You had the sd@3 on there earlier and if the DVD-ROM
is at SCSI ID 3
then you had it right but just missing the ,0 . You
can find out what
you need to have by your probe-scsi-all command. It
will show you a
number beside the device and that is the number you
will use after the @
sign. You said you tried other combinations so I
don't know if you
tried this or not.

What worked was appending disk@3,0:f to the end of the
devalias path, so using his example, you would have
this:

/pci@1d,700000/scsi@4@1/sd@3,0/disk@3,0:f

Thanks for the help!

I have a Blade 2500 I want to install Solaris 10 on.
 
I don't think the blade is giving me the entire path
to a device.
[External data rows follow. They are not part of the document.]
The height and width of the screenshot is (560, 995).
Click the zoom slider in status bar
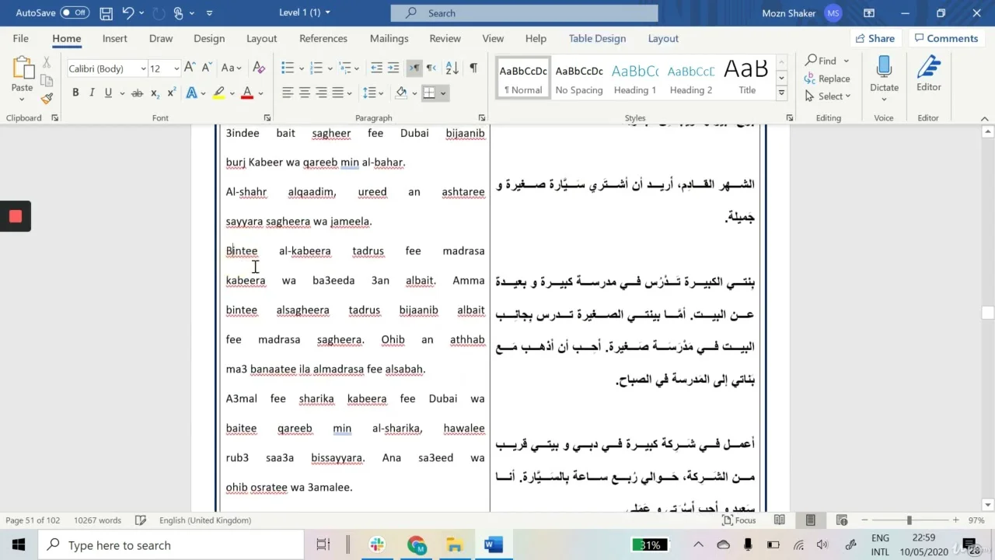pos(909,520)

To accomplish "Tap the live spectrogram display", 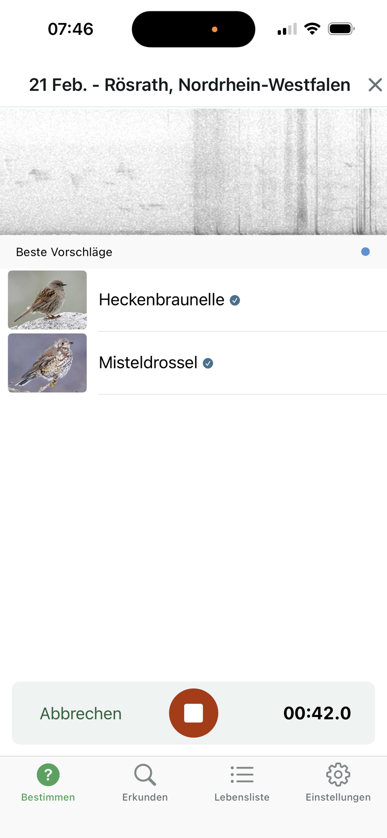I will pos(194,171).
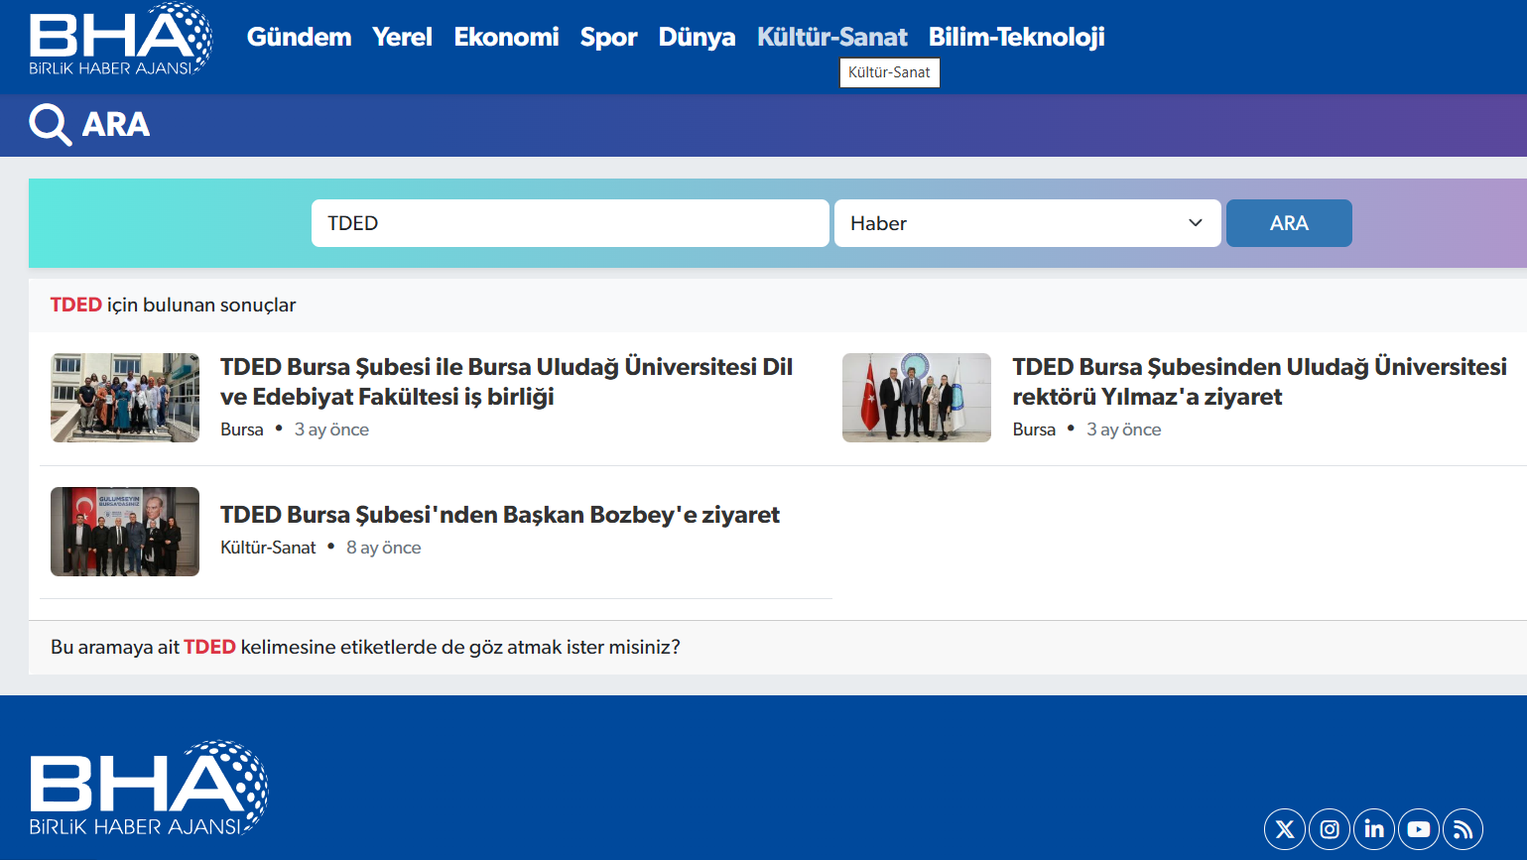The height and width of the screenshot is (860, 1527).
Task: Open Başkan Bozbey'e ziyaret article
Action: pyautogui.click(x=499, y=515)

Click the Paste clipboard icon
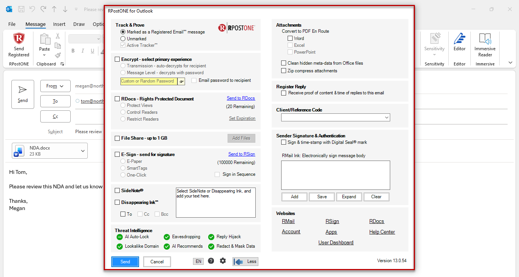point(45,39)
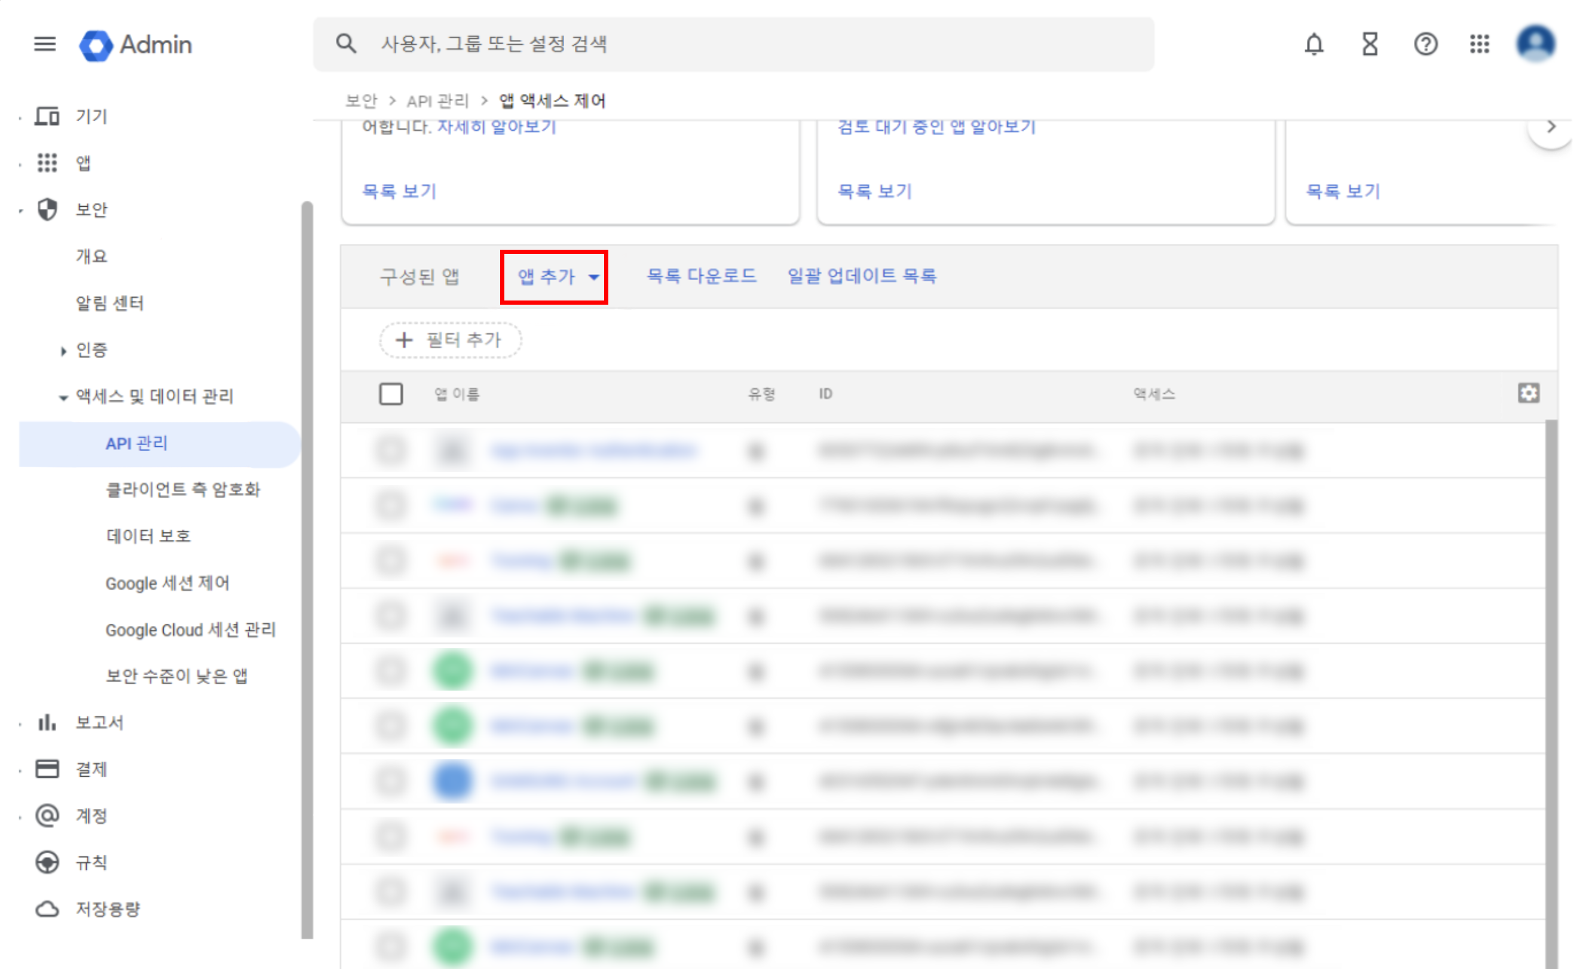Open the column settings gear above the table
This screenshot has height=969, width=1586.
(1529, 393)
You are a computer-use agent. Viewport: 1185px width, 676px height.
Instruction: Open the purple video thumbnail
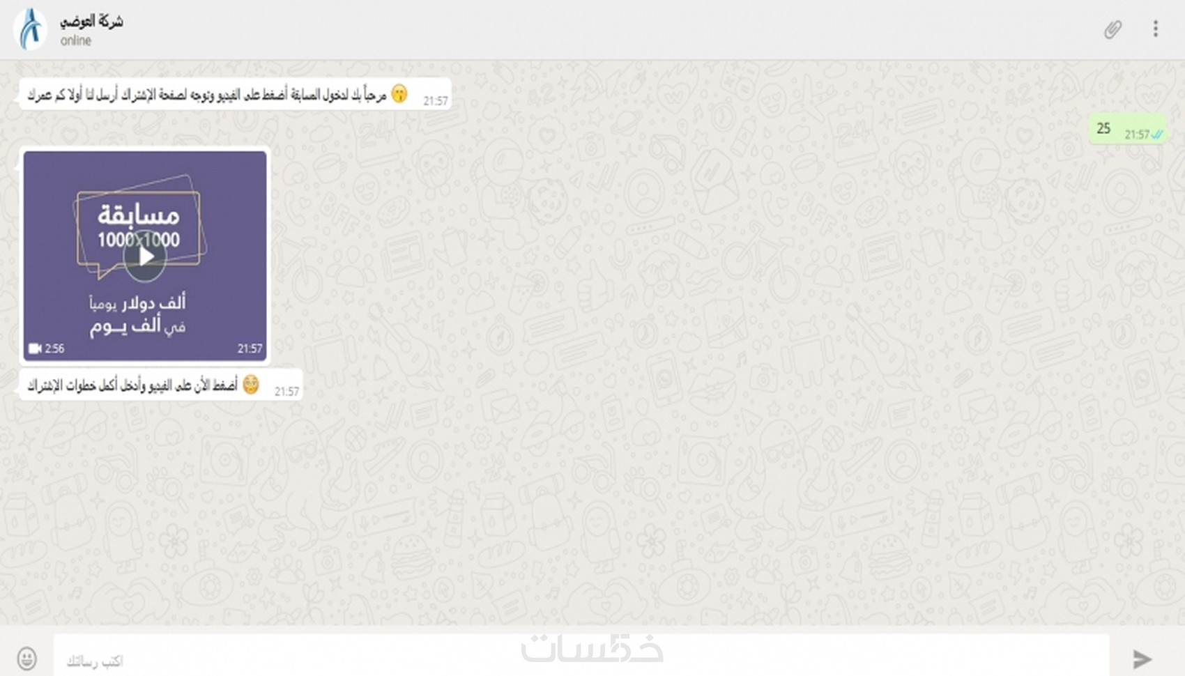click(x=145, y=256)
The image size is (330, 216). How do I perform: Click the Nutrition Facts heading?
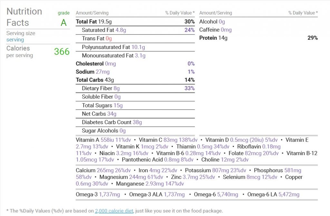pos(24,17)
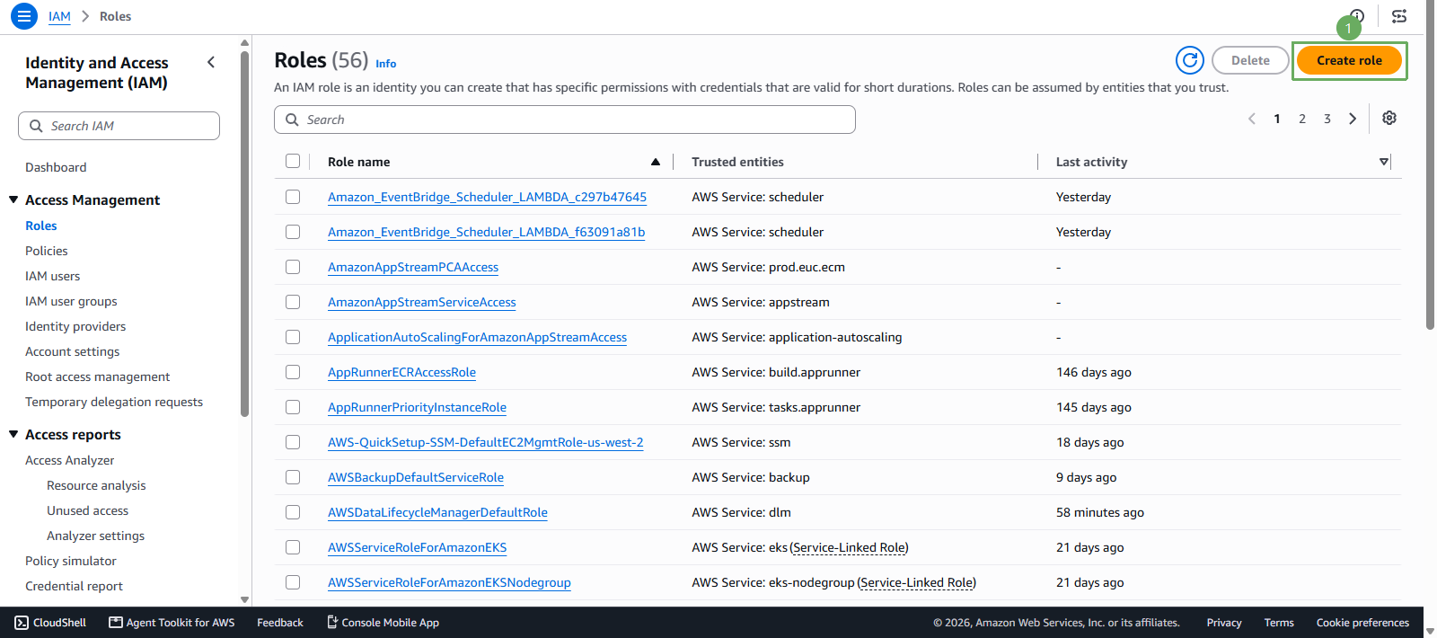Open IAM user groups in sidebar

71,301
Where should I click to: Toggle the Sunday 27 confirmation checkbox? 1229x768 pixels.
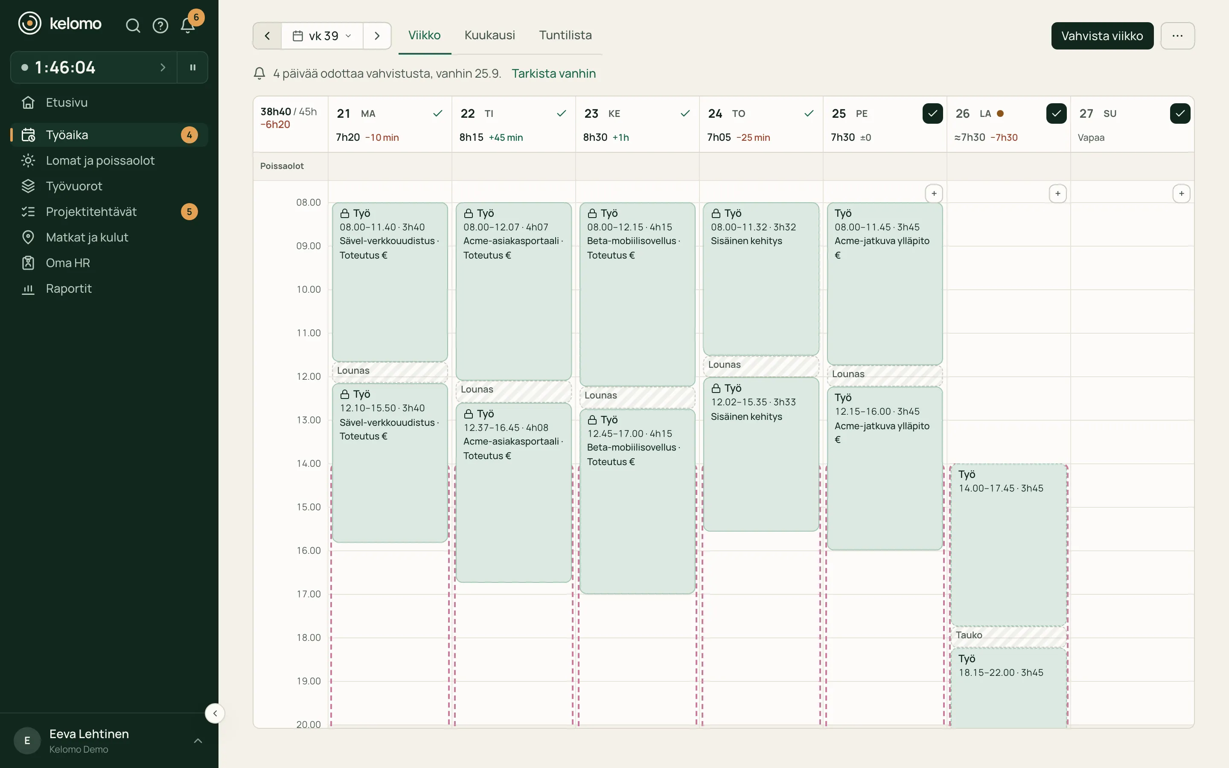(x=1180, y=113)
What I have is an external DVD-ROM
drive
that is connected to the onboard SCSI bus. I can
see
the device with a probe-scsi-all, but probe-scsi-all
only returns /pci@1d,700000/scsi@4@1 which I think
is
an imcomplete path. I've tried
/pci@1d,700000/scsi@4,1/sd@3 and that doesn't work.
I've tried other combinations as well.